**Records shown:**
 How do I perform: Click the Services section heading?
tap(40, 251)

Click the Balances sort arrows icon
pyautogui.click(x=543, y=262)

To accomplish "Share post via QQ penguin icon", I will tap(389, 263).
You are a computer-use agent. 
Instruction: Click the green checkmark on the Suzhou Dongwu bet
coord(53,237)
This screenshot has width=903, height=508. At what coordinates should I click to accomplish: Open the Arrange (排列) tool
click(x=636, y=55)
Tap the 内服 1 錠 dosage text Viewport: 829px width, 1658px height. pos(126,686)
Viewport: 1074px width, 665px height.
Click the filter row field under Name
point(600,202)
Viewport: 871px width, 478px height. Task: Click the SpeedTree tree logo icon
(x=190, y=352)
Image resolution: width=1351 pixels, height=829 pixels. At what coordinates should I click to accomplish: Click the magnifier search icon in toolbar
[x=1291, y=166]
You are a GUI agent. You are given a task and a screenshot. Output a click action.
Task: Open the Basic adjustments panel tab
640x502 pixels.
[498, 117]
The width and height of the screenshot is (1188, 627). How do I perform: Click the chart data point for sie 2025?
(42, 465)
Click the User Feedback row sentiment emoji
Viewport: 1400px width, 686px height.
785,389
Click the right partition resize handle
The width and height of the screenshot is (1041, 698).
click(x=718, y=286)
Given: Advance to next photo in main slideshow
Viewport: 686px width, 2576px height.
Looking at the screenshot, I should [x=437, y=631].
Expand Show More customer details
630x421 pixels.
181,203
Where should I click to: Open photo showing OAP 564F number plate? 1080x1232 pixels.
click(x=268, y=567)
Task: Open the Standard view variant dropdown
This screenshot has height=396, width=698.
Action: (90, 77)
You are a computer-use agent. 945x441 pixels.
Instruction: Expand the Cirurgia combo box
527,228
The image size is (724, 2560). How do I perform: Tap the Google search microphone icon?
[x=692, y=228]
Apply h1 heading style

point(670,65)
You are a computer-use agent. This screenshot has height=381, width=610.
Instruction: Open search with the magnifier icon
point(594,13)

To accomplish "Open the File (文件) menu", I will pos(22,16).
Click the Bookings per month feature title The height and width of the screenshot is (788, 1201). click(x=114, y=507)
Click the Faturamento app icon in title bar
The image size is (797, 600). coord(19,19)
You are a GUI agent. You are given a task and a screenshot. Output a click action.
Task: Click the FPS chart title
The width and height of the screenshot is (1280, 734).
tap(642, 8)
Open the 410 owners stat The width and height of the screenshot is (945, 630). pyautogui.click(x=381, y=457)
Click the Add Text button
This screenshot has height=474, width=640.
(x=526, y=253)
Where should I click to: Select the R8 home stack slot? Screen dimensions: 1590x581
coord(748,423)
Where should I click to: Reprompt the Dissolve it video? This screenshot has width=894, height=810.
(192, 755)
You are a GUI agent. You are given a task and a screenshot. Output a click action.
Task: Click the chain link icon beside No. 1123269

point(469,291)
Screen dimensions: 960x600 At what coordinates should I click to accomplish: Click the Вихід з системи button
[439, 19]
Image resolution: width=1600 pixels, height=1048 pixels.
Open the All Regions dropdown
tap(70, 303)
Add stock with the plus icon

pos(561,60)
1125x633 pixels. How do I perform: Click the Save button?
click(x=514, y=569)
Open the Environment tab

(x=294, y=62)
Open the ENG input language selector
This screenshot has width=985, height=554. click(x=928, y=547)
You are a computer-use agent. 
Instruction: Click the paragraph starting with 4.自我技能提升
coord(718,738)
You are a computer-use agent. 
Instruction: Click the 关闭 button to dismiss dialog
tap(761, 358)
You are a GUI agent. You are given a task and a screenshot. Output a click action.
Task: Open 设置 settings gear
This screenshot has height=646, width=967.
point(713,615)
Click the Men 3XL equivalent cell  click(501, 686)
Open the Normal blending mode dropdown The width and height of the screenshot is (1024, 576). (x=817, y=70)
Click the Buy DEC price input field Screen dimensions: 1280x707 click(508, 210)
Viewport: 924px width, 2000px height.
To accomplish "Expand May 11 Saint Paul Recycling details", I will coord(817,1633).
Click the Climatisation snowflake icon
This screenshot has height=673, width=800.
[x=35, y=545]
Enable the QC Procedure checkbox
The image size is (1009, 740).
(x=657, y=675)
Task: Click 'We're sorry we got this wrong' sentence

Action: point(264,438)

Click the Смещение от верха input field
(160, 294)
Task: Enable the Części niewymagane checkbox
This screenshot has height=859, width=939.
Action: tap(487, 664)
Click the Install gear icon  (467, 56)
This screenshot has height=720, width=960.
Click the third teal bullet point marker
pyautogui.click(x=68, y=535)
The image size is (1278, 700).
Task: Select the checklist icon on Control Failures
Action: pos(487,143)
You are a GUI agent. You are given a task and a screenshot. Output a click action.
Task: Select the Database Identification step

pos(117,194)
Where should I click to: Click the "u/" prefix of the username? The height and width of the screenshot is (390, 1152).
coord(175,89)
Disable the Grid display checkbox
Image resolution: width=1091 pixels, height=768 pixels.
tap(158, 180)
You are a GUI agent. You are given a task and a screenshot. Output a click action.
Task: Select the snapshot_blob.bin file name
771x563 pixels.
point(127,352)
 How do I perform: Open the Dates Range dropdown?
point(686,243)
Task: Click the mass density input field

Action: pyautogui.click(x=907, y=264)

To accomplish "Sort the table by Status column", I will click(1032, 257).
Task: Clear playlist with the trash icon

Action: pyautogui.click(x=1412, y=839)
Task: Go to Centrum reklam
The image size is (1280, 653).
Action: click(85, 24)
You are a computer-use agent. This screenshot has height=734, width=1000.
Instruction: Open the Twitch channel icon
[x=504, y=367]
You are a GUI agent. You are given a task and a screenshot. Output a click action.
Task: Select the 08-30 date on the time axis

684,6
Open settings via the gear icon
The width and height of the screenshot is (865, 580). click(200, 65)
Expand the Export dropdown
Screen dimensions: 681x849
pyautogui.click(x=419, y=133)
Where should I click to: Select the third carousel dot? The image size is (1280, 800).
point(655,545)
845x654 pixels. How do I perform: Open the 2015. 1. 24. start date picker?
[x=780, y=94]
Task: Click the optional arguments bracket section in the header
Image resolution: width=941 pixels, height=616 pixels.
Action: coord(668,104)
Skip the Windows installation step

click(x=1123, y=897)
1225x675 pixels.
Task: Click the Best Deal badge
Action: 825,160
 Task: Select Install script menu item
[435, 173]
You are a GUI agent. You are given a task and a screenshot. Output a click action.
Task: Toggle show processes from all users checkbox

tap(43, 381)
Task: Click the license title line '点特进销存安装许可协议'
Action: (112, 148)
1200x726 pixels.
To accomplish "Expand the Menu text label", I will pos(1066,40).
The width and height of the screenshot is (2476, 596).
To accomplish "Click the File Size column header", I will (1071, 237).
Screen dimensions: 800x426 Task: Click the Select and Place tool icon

**Problem requirements:** Only one stretch of the records above is wanted: the lines between the one holding "How do I perform: Open the Dates" and the one holding "Task: Click the optional", inclusive, reproduced exactly.

**Output:**
 How do I perform: Open the Dates Range dropdown?
point(686,243)
Task: Click the mass density input field

Action: pyautogui.click(x=907, y=264)

To accomplish "Sort the table by Status column", I will click(1032, 257).
Task: Clear playlist with the trash icon

Action: pyautogui.click(x=1412, y=839)
Task: Go to Centrum reklam
The image size is (1280, 653).
Action: click(85, 24)
You are a computer-use agent. This screenshot has height=734, width=1000.
Instruction: Open the Twitch channel icon
[x=504, y=367]
You are a GUI agent. You are given a task and a screenshot. Output a click action.
Task: Select the 08-30 date on the time axis

684,6
Open settings via the gear icon
The width and height of the screenshot is (865, 580). click(200, 65)
Expand the Export dropdown
Screen dimensions: 681x849
pyautogui.click(x=419, y=133)
Where should I click to: Select the third carousel dot? The image size is (1280, 800).
point(655,545)
845x654 pixels. How do I perform: Open the 2015. 1. 24. start date picker?
[x=780, y=94]
Task: Click the optional arguments bracket section in the header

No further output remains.